**DESCRIPTION OF THE TASK:**
Would you retype every entry that follows without altering a word?

Saved entries
<<<<
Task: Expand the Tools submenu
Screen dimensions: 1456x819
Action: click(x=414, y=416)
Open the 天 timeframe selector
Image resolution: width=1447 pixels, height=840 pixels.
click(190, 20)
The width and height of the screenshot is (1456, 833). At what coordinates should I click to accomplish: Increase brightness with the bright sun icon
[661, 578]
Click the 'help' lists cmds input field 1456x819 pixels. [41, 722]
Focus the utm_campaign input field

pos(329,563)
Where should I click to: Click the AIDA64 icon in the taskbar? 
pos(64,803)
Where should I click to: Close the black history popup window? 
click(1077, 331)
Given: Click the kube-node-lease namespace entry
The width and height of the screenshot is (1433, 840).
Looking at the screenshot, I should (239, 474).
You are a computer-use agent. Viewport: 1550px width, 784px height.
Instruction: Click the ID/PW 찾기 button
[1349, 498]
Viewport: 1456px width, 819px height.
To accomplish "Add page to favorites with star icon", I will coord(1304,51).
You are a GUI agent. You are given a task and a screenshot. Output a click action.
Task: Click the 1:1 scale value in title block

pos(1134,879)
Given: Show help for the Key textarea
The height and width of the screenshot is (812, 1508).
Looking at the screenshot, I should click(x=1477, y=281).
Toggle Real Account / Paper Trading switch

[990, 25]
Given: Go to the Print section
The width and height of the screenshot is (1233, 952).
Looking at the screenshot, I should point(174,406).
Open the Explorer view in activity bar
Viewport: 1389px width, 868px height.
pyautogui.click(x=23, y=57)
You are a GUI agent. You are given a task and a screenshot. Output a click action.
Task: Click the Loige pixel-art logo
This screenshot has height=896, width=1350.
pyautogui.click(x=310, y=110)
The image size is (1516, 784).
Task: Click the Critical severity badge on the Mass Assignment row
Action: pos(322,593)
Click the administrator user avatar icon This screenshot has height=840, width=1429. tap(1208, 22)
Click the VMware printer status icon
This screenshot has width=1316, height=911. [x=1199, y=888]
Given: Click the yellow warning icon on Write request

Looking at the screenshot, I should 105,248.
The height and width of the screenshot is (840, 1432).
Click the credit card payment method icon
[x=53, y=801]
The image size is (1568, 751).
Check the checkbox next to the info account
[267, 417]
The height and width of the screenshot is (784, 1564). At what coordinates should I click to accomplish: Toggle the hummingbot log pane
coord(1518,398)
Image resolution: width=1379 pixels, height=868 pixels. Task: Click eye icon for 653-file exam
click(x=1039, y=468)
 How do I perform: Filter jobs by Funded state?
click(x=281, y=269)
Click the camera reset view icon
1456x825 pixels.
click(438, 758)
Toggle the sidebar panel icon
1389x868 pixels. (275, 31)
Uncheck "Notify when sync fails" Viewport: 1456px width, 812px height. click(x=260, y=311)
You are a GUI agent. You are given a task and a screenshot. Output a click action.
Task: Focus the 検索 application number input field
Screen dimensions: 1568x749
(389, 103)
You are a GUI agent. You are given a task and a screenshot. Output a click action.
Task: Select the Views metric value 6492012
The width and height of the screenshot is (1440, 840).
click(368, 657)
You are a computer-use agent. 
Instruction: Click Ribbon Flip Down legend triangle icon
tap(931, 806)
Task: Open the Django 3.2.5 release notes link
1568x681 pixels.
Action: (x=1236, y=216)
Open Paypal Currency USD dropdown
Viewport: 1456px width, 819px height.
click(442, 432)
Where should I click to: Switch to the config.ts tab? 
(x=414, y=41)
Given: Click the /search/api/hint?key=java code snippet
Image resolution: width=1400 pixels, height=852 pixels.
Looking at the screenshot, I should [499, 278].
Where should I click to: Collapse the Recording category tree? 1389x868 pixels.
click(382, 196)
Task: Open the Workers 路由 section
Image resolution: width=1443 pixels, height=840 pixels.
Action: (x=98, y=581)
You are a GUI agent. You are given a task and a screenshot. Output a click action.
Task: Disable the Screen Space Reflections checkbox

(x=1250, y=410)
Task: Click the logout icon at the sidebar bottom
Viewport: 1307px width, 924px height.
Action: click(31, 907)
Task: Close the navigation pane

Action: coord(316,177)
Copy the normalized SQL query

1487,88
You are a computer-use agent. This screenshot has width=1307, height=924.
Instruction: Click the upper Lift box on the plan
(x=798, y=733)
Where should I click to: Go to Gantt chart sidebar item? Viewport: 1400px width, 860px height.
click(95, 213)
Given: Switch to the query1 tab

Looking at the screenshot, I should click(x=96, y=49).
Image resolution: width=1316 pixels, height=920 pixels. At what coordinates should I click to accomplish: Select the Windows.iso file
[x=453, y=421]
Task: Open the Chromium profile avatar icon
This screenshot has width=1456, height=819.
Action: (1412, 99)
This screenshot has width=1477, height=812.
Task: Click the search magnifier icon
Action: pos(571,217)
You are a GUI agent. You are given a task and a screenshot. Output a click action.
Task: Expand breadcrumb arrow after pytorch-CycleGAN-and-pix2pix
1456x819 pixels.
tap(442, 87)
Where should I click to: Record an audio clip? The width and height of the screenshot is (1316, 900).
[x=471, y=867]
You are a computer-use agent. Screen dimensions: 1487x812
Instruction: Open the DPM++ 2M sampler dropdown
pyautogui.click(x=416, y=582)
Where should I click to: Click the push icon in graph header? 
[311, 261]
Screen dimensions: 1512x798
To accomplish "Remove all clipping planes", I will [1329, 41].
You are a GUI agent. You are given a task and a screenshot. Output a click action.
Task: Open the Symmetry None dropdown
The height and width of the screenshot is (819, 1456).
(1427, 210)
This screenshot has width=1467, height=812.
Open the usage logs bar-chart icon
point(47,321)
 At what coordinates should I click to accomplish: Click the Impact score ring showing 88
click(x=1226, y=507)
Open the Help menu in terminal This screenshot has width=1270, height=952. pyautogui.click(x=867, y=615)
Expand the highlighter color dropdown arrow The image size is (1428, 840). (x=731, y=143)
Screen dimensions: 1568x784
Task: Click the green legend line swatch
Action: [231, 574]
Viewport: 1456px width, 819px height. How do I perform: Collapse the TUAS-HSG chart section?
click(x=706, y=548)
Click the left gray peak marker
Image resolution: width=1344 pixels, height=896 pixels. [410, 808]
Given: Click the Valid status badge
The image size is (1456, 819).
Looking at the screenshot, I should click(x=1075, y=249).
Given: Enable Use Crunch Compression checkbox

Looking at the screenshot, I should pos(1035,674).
>>>>
**ANSWER SECTION:**
Task: Expand the Tools submenu
Screen dimensions: 1456x819
Action: click(x=414, y=416)
Open the 天 timeframe selector
Image resolution: width=1447 pixels, height=840 pixels.
click(190, 20)
The width and height of the screenshot is (1456, 833). At what coordinates should I click to accomplish: Increase brightness with the bright sun icon
[661, 578]
Click the 'help' lists cmds input field 1456x819 pixels. [41, 722]
Focus the utm_campaign input field

pos(329,563)
Where should I click to: Click the AIDA64 icon in the taskbar? 
pos(64,803)
Where should I click to: Close the black history popup window? 
click(1077, 331)
Given: Click the kube-node-lease namespace entry
The width and height of the screenshot is (1433, 840).
Looking at the screenshot, I should (239, 474).
You are a computer-use agent. Viewport: 1550px width, 784px height.
Instruction: Click the ID/PW 찾기 button
[1349, 498]
Viewport: 1456px width, 819px height.
To accomplish "Add page to favorites with star icon", I will coord(1304,51).
You are a GUI agent. You are given a task and a screenshot. Output a click action.
Task: Click the 1:1 scale value in title block

pos(1134,879)
Given: Show help for the Key textarea
The height and width of the screenshot is (812, 1508).
Looking at the screenshot, I should click(x=1477, y=281).
Toggle Real Account / Paper Trading switch

[990, 25]
Given: Go to the Print section
The width and height of the screenshot is (1233, 952).
Looking at the screenshot, I should point(174,406).
Open the Explorer view in activity bar
Viewport: 1389px width, 868px height.
pyautogui.click(x=23, y=57)
You are a GUI agent. You are given a task and a screenshot. Output a click action.
Task: Click the Loige pixel-art logo
This screenshot has height=896, width=1350.
pyautogui.click(x=310, y=110)
The image size is (1516, 784).
Task: Click the Critical severity badge on the Mass Assignment row
Action: pos(322,593)
Click the administrator user avatar icon This screenshot has height=840, width=1429. tap(1208, 22)
Click the VMware printer status icon
This screenshot has width=1316, height=911. [x=1199, y=888]
Given: Click the yellow warning icon on Write request

Looking at the screenshot, I should 105,248.
The height and width of the screenshot is (840, 1432).
Click the credit card payment method icon
[x=53, y=801]
The image size is (1568, 751).
Check the checkbox next to the info account
[267, 417]
The height and width of the screenshot is (784, 1564). At what coordinates should I click to accomplish: Toggle the hummingbot log pane
coord(1518,398)
Image resolution: width=1379 pixels, height=868 pixels. Task: Click eye icon for 653-file exam
click(x=1039, y=468)
 How do I perform: Filter jobs by Funded state?
click(x=281, y=269)
Click the camera reset view icon
1456x825 pixels.
click(438, 758)
Toggle the sidebar panel icon
1389x868 pixels. (275, 31)
Uncheck "Notify when sync fails" Viewport: 1456px width, 812px height. click(x=260, y=311)
You are a GUI agent. You are given a task and a screenshot. Output a click action.
Task: Focus the 検索 application number input field
Screen dimensions: 1568x749
(389, 103)
You are a GUI agent. You are given a task and a screenshot. Output a click action.
Task: Select the Views metric value 6492012
The width and height of the screenshot is (1440, 840).
click(368, 657)
You are a computer-use agent. 
Instruction: Click Ribbon Flip Down legend triangle icon
tap(931, 806)
Task: Open the Django 3.2.5 release notes link
1568x681 pixels.
Action: (x=1236, y=216)
Open Paypal Currency USD dropdown
Viewport: 1456px width, 819px height.
click(442, 432)
Where should I click to: Switch to the config.ts tab? 
(x=414, y=41)
Given: Click the /search/api/hint?key=java code snippet
Image resolution: width=1400 pixels, height=852 pixels.
Looking at the screenshot, I should [499, 278].
Where should I click to: Collapse the Recording category tree? 1389x868 pixels.
click(382, 196)
Task: Open the Workers 路由 section
Image resolution: width=1443 pixels, height=840 pixels.
Action: (x=98, y=581)
You are a GUI agent. You are given a task and a screenshot. Output a click action.
Task: Disable the Screen Space Reflections checkbox

(x=1250, y=410)
Task: Click the logout icon at the sidebar bottom
Viewport: 1307px width, 924px height.
Action: click(31, 907)
Task: Close the navigation pane

Action: coord(316,177)
Copy the normalized SQL query

1487,88
You are a computer-use agent. This screenshot has width=1307, height=924.
Instruction: Click the upper Lift box on the plan
(x=798, y=733)
Where should I click to: Go to Gantt chart sidebar item? Viewport: 1400px width, 860px height.
click(95, 213)
Given: Switch to the query1 tab

Looking at the screenshot, I should click(x=96, y=49).
Image resolution: width=1316 pixels, height=920 pixels. At what coordinates should I click to accomplish: Select the Windows.iso file
[x=453, y=421]
Task: Open the Chromium profile avatar icon
This screenshot has width=1456, height=819.
Action: (1412, 99)
This screenshot has width=1477, height=812.
Task: Click the search magnifier icon
Action: pos(571,217)
You are a GUI agent. You are given a task and a screenshot. Output a click action.
Task: Expand breadcrumb arrow after pytorch-CycleGAN-and-pix2pix
1456x819 pixels.
tap(442, 87)
Where should I click to: Record an audio clip? The width and height of the screenshot is (1316, 900).
[x=471, y=867]
You are a computer-use agent. Screen dimensions: 1487x812
Instruction: Open the DPM++ 2M sampler dropdown
pyautogui.click(x=416, y=582)
Where should I click to: Click the push icon in graph header? 
[311, 261]
Screen dimensions: 1512x798
To accomplish "Remove all clipping planes", I will [1329, 41].
You are a GUI agent. You are given a task and a screenshot. Output a click action.
Task: Open the Symmetry None dropdown
The height and width of the screenshot is (819, 1456).
(1427, 210)
This screenshot has width=1467, height=812.
Open the usage logs bar-chart icon
point(47,321)
 At what coordinates should I click to accomplish: Click the Impact score ring showing 88
click(x=1226, y=507)
Open the Help menu in terminal This screenshot has width=1270, height=952. pyautogui.click(x=867, y=615)
Expand the highlighter color dropdown arrow The image size is (1428, 840). (x=731, y=143)
Screen dimensions: 1568x784
Task: Click the green legend line swatch
Action: [231, 574]
Viewport: 1456px width, 819px height. How do I perform: Collapse the TUAS-HSG chart section?
click(x=706, y=548)
Click the left gray peak marker
Image resolution: width=1344 pixels, height=896 pixels. [410, 808]
Given: Click the Valid status badge
The image size is (1456, 819).
Looking at the screenshot, I should click(x=1075, y=249).
Given: Enable Use Crunch Compression checkbox

Looking at the screenshot, I should pos(1035,674).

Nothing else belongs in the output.